Он вытащил свой маленький чемодан с крошечной полки и бросил в него свои немногочисленные пожитки: пару книг, включая одну, принадлежавшую его отцу; тонкую связку семейных фотографий; письмо от Кэрол. Он не мог решить, начнет ли его рана исцеляться, если он выбросит его, или станет еще глубже.
– Компьютер.
– Готов.
– Закрыть мой счет.
– Выполнено.
Джим захлопнул чемодан и выскочил из кубикула, не оглянувшись.
Снаружи, в предрассветной темноте, Джим почувствовал, что его кошмар по-прежнему маячит где-то рядом, на границе сознания. Он вновь и вновь видел один и тот же сон – нет, не о сбое сигналов, не о недопонимании, которое привело к сражению, не о самом сражении, и даже не о действиях, которые он предпринял, чтобы спасти большую часть своей команды, – оставив при этом свой корабль, «Лидию Сазерленд», мертвым, разбитым корпусом, дрейфующим в космосе. Вместо этого, сон снова и снова повторял те нескончаемые несколько минут в спасательной шлюпке, когда Гари Митчелл почти умер.

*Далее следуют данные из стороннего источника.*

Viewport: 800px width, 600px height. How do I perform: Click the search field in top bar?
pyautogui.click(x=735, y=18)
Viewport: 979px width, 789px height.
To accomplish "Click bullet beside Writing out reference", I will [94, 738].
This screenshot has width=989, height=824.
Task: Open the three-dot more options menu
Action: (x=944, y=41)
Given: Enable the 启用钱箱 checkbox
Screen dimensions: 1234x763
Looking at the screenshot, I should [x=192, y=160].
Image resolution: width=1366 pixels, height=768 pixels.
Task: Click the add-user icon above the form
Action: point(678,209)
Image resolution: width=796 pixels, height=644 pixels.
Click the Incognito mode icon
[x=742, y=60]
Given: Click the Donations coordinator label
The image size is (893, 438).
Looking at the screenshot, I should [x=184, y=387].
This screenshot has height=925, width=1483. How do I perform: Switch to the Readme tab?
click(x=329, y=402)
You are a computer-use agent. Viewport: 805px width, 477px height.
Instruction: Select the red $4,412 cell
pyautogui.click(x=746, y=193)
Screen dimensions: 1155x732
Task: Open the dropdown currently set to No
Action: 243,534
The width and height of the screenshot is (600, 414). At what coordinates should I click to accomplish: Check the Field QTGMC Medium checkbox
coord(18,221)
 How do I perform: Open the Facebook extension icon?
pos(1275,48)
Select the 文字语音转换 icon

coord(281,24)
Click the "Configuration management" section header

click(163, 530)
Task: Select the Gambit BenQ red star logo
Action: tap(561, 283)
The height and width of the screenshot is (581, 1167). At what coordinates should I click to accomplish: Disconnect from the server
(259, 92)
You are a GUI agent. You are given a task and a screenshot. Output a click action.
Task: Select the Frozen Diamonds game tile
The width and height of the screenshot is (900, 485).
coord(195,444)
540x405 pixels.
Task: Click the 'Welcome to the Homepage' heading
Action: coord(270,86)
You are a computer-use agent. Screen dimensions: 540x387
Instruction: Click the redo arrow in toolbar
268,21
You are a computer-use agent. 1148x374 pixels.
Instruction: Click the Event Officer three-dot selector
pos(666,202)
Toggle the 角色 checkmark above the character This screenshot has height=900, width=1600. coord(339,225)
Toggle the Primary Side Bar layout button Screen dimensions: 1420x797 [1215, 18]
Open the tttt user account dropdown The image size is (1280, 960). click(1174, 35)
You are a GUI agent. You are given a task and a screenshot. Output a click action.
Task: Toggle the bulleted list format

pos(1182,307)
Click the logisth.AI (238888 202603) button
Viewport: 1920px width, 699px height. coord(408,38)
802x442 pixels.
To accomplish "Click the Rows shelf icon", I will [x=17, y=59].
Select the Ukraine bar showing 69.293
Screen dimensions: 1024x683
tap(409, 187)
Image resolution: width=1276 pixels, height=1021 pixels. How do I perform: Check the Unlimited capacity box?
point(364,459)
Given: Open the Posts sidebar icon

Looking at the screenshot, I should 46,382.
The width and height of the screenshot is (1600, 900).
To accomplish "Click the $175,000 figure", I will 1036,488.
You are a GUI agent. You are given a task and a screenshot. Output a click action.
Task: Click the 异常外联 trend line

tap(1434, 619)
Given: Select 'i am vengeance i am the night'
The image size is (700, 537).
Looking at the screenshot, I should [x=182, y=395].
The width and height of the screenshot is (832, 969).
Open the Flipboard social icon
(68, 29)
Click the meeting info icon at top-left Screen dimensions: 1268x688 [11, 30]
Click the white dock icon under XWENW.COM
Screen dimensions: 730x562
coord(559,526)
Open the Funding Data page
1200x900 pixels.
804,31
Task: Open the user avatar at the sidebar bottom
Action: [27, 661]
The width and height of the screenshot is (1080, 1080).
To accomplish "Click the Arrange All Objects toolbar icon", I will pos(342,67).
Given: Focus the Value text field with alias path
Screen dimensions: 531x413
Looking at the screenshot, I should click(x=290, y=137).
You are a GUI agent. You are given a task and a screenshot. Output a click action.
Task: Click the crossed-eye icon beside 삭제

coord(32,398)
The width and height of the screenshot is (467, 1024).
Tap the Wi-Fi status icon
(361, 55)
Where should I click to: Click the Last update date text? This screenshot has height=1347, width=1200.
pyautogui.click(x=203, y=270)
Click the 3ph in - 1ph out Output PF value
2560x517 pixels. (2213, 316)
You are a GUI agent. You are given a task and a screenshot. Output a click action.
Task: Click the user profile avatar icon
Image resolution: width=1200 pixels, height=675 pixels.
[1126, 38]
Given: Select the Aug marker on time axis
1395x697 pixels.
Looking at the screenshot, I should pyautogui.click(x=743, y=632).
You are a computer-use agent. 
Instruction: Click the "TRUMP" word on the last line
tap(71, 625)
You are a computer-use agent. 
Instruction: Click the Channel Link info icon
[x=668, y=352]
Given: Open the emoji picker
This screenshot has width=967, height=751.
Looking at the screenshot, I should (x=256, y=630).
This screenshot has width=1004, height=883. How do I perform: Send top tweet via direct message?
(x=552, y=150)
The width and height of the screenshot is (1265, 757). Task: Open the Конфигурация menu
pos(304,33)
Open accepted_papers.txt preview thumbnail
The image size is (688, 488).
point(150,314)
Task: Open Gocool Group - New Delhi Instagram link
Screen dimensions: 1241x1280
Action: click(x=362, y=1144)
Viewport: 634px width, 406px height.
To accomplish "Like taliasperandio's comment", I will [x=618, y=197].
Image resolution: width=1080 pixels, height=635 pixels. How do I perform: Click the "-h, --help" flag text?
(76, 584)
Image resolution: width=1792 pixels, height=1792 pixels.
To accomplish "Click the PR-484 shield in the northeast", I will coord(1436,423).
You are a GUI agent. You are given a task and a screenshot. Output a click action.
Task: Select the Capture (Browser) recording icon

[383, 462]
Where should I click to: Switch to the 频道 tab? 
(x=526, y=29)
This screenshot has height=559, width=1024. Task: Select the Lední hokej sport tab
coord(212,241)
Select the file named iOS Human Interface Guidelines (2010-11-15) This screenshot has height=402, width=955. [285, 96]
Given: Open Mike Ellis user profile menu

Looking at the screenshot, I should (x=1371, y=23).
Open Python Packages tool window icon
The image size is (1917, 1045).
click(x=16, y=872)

Джим вскарабкался по лестнице к входу в Госпиталь Звездного Флота, стараясь беречь колено. Этим утром оно еще не доставило ему неприятностей. Он направился в отделение регенерации. Никто его не остановил. Он просил, приказывал, использовал свой ранг и нажимал все пружины, чтобы добиться официального позволения бывать здесь в любое время, не только в часы посещения. Наконец он просто стал игнорировать правила, и теперь все привыкли видеть его здесь.
Как каждый день с тех пор, как он сам покинул регенерационную, Джим вошел в палату Гари. Гари Митчелл лежал в регенерационном боксе, спящий под действием лекарств, погруженный по шею в прозрачный зеленый реген-гель.
Гари ненавидел болеть. Было больно видеть его таким. Все специалисты не переставали поздравлять друг друга с успехами. Но для Джима он выглядел осунувшимся и слабым, как будто гель вытягивал из него его молодость вместо того, чтобы восстанавливать его тело. Гари исполнилось тридцать лет сразу после того, как его поместили в реген. Джим был на полтора года моложе, сейчас ему только что исполнилось двадцать девять, и он очень нетерпеливо реагировал на последствия своих собственных ранений, и очень беспокоился о выздоровлении своего друга.
Он сел рядом с Гари и заговорил с ним, как будто тот мог его слышать.